==== Article ====
Tip & How-To about Heating & Cooling

Thermostat Line Voltage How to Install or Replace

You either have a new line voltage thermostat or have to replace your old line voltage thermostat. In either case the process is much the same.



  1. Make sure that all power is turned off at the breaker panel. Most heaters that use a line voltage thermostat usually use 240v current so the breaker will either be a double pole breaker or you will need to turn off two single pole breakers to kill all of the power.
  2. Check to see which wires are hooked to the breakers. In most cases it will be the red and black wires, but I have seen many times that the white and black wires were used. Often there is no red available when the white is used.
  3. Take out the two screws that hold the thermostat to the junction box. When you get the thermostat out make a note of which wires go to the heater (load) and which wires are coming from the breakers. (line)
  4. If you have a single pole thermostat installed one of the sets of wires may be wired straight through the box or have the line and load wires connected directly in the box. With a double pole t-stat you will have both sets of wires running through the t-stat.
==== Material supplied ====
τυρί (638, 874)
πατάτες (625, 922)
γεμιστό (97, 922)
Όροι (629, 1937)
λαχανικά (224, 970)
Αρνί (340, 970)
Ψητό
====
Task list –
1. Rewrite the step in the article on line voltage thermostats that begins "Make sure that all power is turned off" more briefly, keeping its main facts.
2. Reproduce the passage of the article on line voltage thermostats between "1. Make sure" and "white is used.", inclusive.
3. Answer the following questions using the article on line voltage thermostats.
(a) Which wire colors are hooked to the breakers in most cases?
(b) How many screws hold the thermostat to the junction box?
(c) With a double pole thermostat, where do both sets of wires run?

Responses –
1. Turn off all power at the breaker panel. Because most heaters with a line voltage thermostat use 240v current, this requires switching off either a double pole breaker or two single pole breakers.

2.
1. Make sure that all power is turned off at the breaker panel. Most heaters that use a line voltage thermostat usually use 240v current so the breaker will either be a double pole breaker or you will need to turn off two single pole breakers to kill all of the power.
  2. Check to see which wires are hooked to the breakers. In most cases it will be the red and black wires, but I have seen many times that the white and black wires were used. Often there is no red available when the white is used.

3.
(a) The red and black wires.
(b) Two.
(c) Through the thermostat.